- Stated goal: Please edit the entries from the line containing "has width=760, height=890." down to the line containing "point(842,188)", replacing "Due In Over 60 Days" with "Due In Over 90 Days" and leaving everything else unchanged. Give back only those lines.

- Input data:
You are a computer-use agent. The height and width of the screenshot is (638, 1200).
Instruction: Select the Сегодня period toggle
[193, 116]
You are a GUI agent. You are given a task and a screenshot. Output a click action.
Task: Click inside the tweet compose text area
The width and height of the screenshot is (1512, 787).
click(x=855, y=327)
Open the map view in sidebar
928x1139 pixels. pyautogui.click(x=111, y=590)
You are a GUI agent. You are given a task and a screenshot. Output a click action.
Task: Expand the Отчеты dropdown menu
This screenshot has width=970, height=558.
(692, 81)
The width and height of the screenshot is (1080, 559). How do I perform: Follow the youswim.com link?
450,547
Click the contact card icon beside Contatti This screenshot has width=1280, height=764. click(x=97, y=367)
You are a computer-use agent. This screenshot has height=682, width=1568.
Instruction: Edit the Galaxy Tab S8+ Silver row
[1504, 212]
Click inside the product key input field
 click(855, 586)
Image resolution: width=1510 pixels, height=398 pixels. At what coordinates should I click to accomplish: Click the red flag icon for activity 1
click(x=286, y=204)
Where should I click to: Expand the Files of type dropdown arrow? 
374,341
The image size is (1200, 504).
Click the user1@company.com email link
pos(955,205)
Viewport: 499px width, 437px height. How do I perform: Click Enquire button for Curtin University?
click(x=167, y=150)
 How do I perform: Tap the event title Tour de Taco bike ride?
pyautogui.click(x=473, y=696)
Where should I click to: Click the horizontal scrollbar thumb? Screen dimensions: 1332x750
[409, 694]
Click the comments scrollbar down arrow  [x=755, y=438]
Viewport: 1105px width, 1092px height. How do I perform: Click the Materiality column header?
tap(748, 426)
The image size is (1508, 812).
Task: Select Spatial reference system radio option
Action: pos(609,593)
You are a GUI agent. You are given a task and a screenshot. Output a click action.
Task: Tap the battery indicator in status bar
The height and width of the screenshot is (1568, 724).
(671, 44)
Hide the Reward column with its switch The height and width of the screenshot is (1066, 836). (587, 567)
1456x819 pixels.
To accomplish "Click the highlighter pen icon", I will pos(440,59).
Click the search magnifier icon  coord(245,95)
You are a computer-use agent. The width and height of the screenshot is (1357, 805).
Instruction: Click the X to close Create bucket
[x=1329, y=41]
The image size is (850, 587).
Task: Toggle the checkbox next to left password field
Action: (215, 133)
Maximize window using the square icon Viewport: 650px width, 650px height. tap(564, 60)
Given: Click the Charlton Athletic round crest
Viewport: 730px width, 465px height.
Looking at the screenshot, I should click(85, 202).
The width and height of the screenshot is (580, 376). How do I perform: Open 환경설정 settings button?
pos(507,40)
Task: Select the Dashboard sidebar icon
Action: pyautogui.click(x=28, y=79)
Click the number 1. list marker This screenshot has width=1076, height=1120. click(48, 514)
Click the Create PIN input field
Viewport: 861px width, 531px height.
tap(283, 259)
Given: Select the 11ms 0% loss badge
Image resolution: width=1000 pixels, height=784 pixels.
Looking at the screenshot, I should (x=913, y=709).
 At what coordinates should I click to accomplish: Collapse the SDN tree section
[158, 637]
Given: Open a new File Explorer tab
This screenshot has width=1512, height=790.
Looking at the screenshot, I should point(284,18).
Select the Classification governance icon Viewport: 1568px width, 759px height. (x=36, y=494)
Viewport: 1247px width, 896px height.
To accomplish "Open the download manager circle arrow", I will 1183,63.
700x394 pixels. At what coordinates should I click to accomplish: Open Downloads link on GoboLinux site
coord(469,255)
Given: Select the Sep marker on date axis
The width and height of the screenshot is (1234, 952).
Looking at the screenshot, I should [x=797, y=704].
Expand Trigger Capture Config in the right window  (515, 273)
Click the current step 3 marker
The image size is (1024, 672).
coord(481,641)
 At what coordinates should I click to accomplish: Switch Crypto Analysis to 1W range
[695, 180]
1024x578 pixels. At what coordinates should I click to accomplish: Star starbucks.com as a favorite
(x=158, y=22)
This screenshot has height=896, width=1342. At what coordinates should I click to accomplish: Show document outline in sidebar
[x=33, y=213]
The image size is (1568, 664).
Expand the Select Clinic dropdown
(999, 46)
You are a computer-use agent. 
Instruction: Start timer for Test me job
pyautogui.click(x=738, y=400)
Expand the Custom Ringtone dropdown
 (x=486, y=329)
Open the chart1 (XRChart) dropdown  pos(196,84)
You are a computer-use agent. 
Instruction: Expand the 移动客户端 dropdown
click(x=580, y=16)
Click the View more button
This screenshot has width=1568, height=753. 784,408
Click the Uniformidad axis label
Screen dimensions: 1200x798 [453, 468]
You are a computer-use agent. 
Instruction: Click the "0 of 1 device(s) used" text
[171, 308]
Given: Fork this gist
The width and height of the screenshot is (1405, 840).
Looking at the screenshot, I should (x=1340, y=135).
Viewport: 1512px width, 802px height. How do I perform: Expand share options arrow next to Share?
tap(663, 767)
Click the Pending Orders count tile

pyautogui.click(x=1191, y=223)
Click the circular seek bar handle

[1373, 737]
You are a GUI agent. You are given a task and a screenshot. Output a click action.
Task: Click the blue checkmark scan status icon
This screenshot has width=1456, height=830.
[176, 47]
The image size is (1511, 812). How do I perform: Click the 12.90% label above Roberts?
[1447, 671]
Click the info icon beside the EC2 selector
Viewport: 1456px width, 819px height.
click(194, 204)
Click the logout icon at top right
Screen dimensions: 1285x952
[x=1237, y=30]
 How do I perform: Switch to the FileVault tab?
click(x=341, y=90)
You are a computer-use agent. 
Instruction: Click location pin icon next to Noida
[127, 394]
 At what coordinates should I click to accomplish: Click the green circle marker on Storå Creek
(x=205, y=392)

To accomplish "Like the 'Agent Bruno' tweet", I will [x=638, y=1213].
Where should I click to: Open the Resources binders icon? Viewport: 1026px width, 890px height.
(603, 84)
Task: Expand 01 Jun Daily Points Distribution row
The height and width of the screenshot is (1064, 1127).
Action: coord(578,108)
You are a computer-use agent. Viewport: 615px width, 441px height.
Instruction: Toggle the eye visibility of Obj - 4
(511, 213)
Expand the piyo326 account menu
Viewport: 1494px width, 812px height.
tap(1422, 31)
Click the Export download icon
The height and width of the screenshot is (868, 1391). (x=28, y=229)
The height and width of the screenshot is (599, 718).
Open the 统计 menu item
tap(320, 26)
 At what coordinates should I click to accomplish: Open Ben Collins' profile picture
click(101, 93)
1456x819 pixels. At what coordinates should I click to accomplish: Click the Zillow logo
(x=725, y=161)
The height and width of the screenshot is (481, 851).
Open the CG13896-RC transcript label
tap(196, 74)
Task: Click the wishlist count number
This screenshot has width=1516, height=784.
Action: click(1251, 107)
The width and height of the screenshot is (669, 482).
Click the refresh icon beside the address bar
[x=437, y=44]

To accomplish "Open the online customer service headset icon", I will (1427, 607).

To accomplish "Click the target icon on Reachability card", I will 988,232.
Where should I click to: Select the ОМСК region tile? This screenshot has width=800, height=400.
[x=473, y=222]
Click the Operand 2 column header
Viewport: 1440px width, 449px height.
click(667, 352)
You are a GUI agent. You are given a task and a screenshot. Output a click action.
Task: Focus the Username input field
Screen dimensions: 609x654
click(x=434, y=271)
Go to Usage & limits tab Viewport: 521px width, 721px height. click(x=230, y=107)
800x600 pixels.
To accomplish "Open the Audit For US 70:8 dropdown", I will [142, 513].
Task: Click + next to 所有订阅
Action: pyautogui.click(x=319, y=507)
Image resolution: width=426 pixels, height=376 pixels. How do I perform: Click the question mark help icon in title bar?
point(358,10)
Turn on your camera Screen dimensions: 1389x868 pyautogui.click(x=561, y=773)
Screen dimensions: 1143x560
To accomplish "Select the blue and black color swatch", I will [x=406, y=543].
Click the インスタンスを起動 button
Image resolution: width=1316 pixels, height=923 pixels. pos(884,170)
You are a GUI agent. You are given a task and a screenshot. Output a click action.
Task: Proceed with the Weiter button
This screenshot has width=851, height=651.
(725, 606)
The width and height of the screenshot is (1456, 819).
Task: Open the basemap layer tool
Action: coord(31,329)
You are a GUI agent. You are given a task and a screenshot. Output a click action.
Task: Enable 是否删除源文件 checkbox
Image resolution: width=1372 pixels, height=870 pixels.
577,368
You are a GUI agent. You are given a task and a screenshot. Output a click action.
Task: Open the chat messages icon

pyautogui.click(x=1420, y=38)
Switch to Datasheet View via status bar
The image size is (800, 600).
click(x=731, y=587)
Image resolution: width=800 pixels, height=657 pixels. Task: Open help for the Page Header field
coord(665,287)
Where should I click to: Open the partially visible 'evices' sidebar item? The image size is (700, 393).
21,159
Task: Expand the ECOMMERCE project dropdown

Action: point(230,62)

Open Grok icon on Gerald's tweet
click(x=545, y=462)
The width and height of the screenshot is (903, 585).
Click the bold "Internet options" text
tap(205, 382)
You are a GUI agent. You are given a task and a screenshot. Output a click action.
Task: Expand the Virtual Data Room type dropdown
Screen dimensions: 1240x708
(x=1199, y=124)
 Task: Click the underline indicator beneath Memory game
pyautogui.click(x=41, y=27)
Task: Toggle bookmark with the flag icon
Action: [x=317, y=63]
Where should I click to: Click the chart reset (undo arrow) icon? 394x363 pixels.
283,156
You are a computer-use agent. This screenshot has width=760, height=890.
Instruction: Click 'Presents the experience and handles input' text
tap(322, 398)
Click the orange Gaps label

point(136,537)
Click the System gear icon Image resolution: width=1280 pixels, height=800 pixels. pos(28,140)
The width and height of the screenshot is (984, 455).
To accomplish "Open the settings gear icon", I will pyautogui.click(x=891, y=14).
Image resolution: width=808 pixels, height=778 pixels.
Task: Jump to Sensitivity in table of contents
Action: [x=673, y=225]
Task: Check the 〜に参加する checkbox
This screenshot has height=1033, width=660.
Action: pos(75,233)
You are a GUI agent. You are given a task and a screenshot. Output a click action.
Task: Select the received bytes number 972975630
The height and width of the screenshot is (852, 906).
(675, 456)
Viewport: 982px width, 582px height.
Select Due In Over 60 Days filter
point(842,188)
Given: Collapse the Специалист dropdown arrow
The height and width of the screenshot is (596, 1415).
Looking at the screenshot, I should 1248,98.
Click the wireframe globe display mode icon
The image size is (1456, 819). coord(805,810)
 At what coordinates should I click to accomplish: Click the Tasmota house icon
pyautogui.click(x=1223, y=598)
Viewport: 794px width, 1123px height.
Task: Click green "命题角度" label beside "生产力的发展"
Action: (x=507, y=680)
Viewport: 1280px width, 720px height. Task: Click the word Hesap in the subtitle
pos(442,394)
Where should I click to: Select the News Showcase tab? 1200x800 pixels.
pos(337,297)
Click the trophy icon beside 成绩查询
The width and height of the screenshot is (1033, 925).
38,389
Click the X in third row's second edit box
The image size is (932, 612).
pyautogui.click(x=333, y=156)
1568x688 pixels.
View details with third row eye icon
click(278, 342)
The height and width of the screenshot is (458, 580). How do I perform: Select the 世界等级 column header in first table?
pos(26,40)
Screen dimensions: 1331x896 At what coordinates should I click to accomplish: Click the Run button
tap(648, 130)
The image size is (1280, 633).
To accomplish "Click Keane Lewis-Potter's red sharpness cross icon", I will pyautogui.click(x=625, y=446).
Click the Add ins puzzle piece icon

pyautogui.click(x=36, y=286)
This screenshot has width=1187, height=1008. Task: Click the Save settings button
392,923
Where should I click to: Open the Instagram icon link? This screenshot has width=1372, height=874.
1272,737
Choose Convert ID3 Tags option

- Correct response:
You are a computer-use agent. This screenshot has width=760, height=890.
Instruction: Click 'Presents the experience and handles input' text
tap(322, 398)
Click the orange Gaps label

point(136,537)
Click the System gear icon Image resolution: width=1280 pixels, height=800 pixels. pos(28,140)
The width and height of the screenshot is (984, 455).
To accomplish "Open the settings gear icon", I will pyautogui.click(x=891, y=14).
Image resolution: width=808 pixels, height=778 pixels.
Task: Jump to Sensitivity in table of contents
Action: [x=673, y=225]
Task: Check the 〜に参加する checkbox
This screenshot has height=1033, width=660.
Action: pos(75,233)
You are a GUI agent. You are given a task and a screenshot. Output a click action.
Task: Select the received bytes number 972975630
The height and width of the screenshot is (852, 906).
(675, 456)
Viewport: 982px width, 582px height.
Select Due In Over 90 Days filter
point(842,188)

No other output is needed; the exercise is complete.